What does "$\Sigma^{\frac12}$" mean in the context of variational auto encoders? I am studying about Variational Auto Encoders. I found the following equation. 

$$\mu +\Sigma^\frac12\odot\epsilon$$

I can imagine that $\Sigma$ is related to variance. What does the  $\Sigma^{1/2}$ mean? And how is the notation called? I can not find any good articles related to this.
 A: This literature is honestly not very well-notated in general. Let me try to clarify.
Usually a 1D normally distributed random variable $\widetilde{z}$ (dependent on some other variable $x$) is written like: $$ \widetilde{z}\sim\mathcal{N}(\mu(x),\sigma(x)^2) $$
where $\mu(x)\in\mathbb{R}$ is the mean and $\sigma(x)^2\in\mathbb{R}$ is the variance. An equivalent value can be sampled via $ \widetilde{z} = \mu(x) + \varepsilon\sqrt{\sigma(x)} $ where $\varepsilon\sim\mathcal{N}(0,1)$. Notice the square root is used to get the standard deviation.
Separately, a multivariate, normally distributed random variable is often written as:
$$ z\sim\mathcal{N}(\mu(x),\Sigma(x)) $$
where $z,\mu(x)\in\mathbb{R}^n$ and $\Sigma(x)\in\mathbb{R}^{n\times n}$. Note that $\Sigma(x)$ must be positive definite and symmetric in order to be a proper covariance matrix. In this case, we can sample a value via $z = \mu(x) + \sqrt{\Sigma(x)}\,\xi$, where $\xi\sim\mathcal{N}(0,I)$, $\xi\in\mathbb{R}^n$. Here, $\sqrt{\Sigma(x)}=\Sigma^{1/2}(x)\in\mathbb{R}^{n\times n}$ is the matrix square root, i.e. $\Sigma^{1/2}(x)\Sigma^{1/2}(x)=\Sigma(x)$. Note that one cannot in general compute this by taking the square root of the elements of the matrix (though one can for diagonal matrices)! This can be non-trivial (e.g. see here or here).

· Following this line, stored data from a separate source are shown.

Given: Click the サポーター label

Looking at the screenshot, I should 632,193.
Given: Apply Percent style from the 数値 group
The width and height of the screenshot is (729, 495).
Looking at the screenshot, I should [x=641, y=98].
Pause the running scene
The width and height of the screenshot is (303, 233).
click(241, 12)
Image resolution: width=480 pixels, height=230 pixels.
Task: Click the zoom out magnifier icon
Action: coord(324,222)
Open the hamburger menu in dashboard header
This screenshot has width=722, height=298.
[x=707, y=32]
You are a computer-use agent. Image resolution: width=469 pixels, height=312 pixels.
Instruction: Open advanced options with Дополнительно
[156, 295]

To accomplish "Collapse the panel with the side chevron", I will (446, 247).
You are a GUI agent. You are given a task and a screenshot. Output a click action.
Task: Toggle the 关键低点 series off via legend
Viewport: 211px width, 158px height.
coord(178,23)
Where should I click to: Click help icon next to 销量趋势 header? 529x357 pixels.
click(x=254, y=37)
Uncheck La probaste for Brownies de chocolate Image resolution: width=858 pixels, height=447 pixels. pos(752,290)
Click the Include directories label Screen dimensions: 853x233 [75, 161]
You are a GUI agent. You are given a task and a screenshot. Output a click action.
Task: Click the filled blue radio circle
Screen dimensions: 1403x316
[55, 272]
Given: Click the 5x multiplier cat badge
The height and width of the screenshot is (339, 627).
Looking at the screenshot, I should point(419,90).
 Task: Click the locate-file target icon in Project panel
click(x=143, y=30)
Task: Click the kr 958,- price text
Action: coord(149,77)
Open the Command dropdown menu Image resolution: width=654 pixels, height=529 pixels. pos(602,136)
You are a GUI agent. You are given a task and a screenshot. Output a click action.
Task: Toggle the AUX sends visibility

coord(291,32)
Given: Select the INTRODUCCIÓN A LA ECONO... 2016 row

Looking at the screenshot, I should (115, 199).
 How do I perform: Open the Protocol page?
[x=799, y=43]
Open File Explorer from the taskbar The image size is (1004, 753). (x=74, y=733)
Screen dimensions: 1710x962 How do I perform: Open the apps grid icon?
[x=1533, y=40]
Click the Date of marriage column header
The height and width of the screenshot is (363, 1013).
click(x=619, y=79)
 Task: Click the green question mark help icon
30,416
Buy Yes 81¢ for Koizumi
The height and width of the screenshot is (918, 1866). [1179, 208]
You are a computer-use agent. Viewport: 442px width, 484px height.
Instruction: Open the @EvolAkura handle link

However, for VAEs and the reparameterization trick, in most cases the covariance matrix is defined to be diagonal. This tells us two things: (1) the matrix-vector product $\sqrt{\Sigma}\xi$ becomes a Hadamard product, i.e. in this case $ \sqrt{\Sigma}\odot\xi= \sqrt{\Sigma}\xi$, and (2) the matrix root becomes an element-wise root, i.e.
$\Sigma = \text{diag}(\Sigma_1,\ldots,\Sigma_n)\;\implies\;\Sigma^{1/2}=\text{diag}(\Sigma^{1/2}_1,\ldots,\Sigma^{1/2}_n)$. Thus, sampling a value in a VAE with diagonal covariance becomes:
$$ z = \mu(x) + \sqrt{\Sigma(x)}\,\xi = \mu(x) + \Sigma^{1/2}(x)\odot\xi $$
where you don't have to worry about matrix roots, because you can take the elementwise root! :)